Copy the following lines verbatim, keeping every one of them in its original order.

━━━━━━━━━━

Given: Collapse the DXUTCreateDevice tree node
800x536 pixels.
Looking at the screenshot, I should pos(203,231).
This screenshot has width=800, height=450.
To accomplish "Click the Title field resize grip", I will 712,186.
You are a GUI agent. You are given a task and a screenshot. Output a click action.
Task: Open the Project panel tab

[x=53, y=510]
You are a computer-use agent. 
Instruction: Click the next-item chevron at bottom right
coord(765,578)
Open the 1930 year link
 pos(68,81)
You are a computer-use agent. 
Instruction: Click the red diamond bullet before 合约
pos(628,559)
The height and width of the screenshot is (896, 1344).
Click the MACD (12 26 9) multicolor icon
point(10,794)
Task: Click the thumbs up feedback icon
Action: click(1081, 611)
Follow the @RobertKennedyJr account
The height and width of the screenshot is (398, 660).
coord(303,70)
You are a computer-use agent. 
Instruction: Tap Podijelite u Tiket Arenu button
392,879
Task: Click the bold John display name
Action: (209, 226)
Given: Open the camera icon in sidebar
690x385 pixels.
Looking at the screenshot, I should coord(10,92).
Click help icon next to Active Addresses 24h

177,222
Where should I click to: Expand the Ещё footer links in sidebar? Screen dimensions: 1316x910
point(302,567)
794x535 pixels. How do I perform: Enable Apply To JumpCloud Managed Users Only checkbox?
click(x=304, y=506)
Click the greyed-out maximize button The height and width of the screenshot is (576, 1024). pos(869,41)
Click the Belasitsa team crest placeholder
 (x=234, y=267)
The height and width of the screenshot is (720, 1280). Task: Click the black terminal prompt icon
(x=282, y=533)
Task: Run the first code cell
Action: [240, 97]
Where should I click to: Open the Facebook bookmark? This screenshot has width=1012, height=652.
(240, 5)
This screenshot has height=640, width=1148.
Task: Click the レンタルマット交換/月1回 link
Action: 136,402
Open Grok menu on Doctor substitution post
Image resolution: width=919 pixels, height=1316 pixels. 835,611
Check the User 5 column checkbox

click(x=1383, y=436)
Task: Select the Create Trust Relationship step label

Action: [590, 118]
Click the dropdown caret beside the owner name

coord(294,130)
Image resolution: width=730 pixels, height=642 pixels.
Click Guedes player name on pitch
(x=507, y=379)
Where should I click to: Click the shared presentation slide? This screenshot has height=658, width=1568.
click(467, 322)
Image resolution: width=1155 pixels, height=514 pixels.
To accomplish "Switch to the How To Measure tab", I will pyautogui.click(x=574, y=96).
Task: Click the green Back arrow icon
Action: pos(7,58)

━━━━━━━━━━

# CORRECT OUTPUT
Given: Collapse the DXUTCreateDevice tree node
800x536 pixels.
Looking at the screenshot, I should pos(203,231).
This screenshot has width=800, height=450.
To accomplish "Click the Title field resize grip", I will 712,186.
You are a GUI agent. You are given a task and a screenshot. Output a click action.
Task: Open the Project panel tab

[x=53, y=510]
You are a computer-use agent. 
Instruction: Click the next-item chevron at bottom right
coord(765,578)
Open the 1930 year link
 pos(68,81)
You are a computer-use agent. 
Instruction: Click the red diamond bullet before 合约
pos(628,559)
The height and width of the screenshot is (896, 1344).
Click the MACD (12 26 9) multicolor icon
point(10,794)
Task: Click the thumbs up feedback icon
Action: click(1081, 611)
Follow the @RobertKennedyJr account
The height and width of the screenshot is (398, 660).
coord(303,70)
You are a computer-use agent. 
Instruction: Tap Podijelite u Tiket Arenu button
392,879
Task: Click the bold John display name
Action: (209, 226)
Given: Open the camera icon in sidebar
690x385 pixels.
Looking at the screenshot, I should coord(10,92).
Click help icon next to Active Addresses 24h

177,222
Where should I click to: Expand the Ещё footer links in sidebar? Screen dimensions: 1316x910
point(302,567)
794x535 pixels. How do I perform: Enable Apply To JumpCloud Managed Users Only checkbox?
click(x=304, y=506)
Click the greyed-out maximize button The height and width of the screenshot is (576, 1024). pos(869,41)
Click the Belasitsa team crest placeholder
 (x=234, y=267)
The height and width of the screenshot is (720, 1280). Task: Click the black terminal prompt icon
(x=282, y=533)
Task: Run the first code cell
Action: [240, 97]
Where should I click to: Open the Facebook bookmark? This screenshot has width=1012, height=652.
(240, 5)
This screenshot has height=640, width=1148.
Task: Click the レンタルマット交換/月1回 link
Action: 136,402
Open Grok menu on Doctor substitution post
Image resolution: width=919 pixels, height=1316 pixels. 835,611
Check the User 5 column checkbox

click(x=1383, y=436)
Task: Select the Create Trust Relationship step label

Action: [590, 118]
Click the dropdown caret beside the owner name

coord(294,130)
Image resolution: width=730 pixels, height=642 pixels.
Click Guedes player name on pitch
(x=507, y=379)
Where should I click to: Click the shared presentation slide? This screenshot has height=658, width=1568.
click(467, 322)
Image resolution: width=1155 pixels, height=514 pixels.
To accomplish "Switch to the How To Measure tab", I will pyautogui.click(x=574, y=96).
Task: Click the green Back arrow icon
Action: pos(7,58)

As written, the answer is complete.